-------- SUPPLIED MATERIAL --------

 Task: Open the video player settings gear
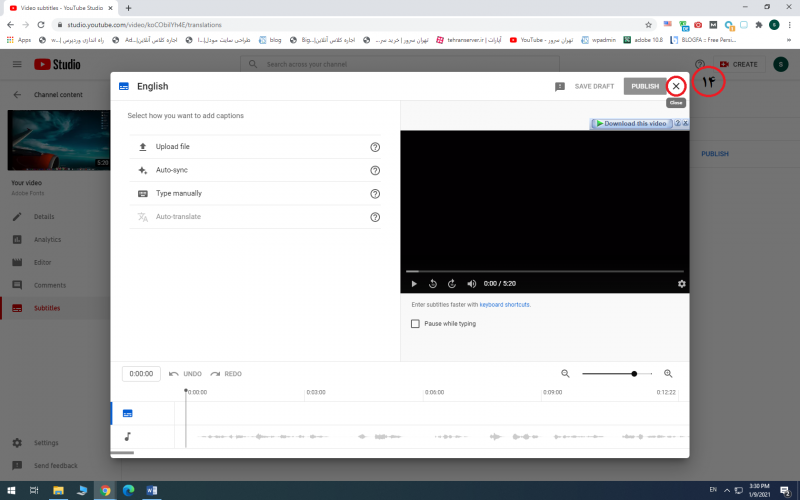click(682, 284)
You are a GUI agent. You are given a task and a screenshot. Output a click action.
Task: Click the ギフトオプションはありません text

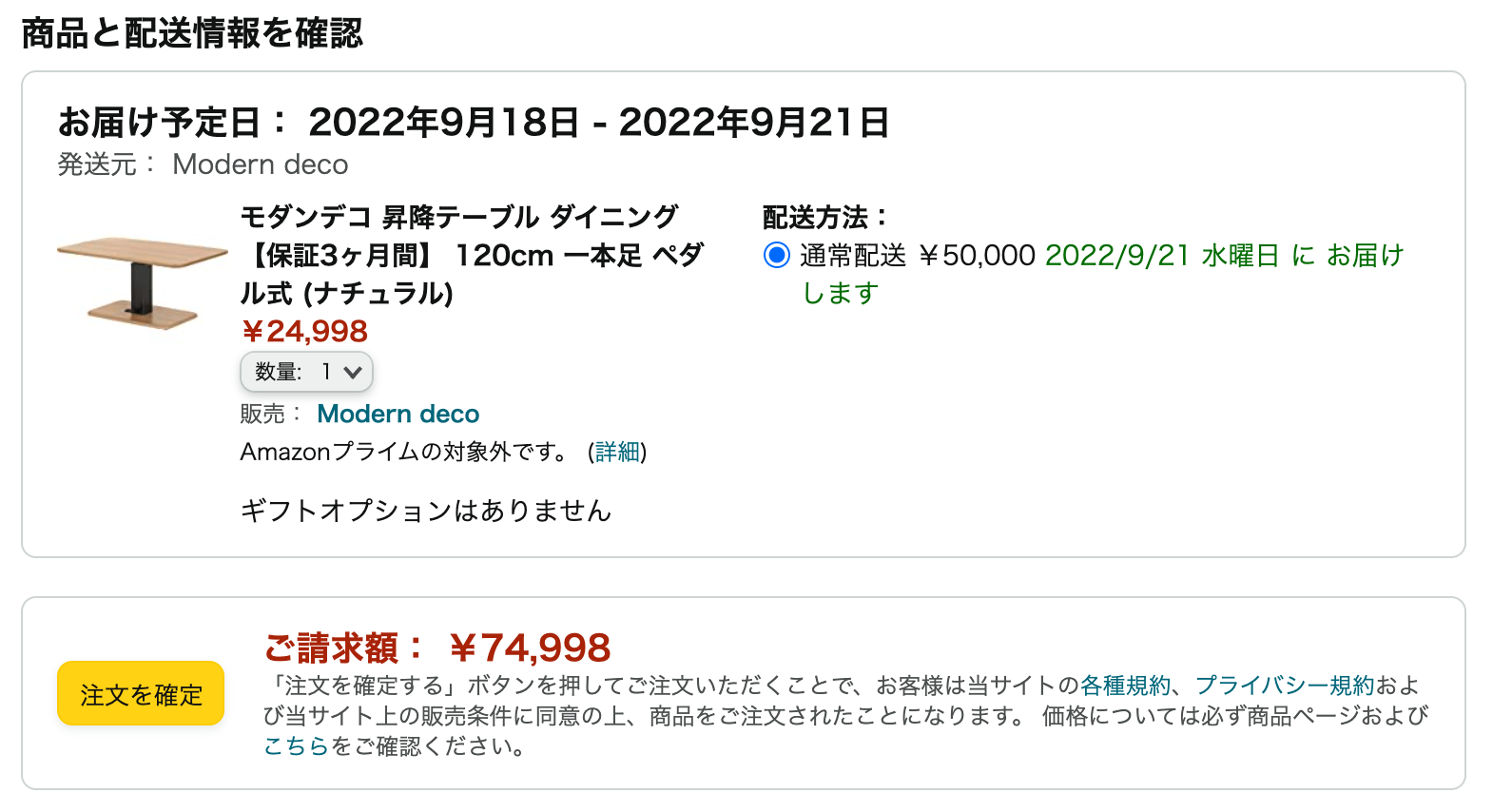(425, 511)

--------

== EXERCISE ==
Each entry above is to be duplicated exactly, and its pictures omitted.

== EXERCISE RESULT ==
 Task: Open the video player settings gear
click(682, 284)
You are a GUI agent. You are given a task and a screenshot. Output a click action.
Task: Click the ギフトオプションはありません text

(425, 511)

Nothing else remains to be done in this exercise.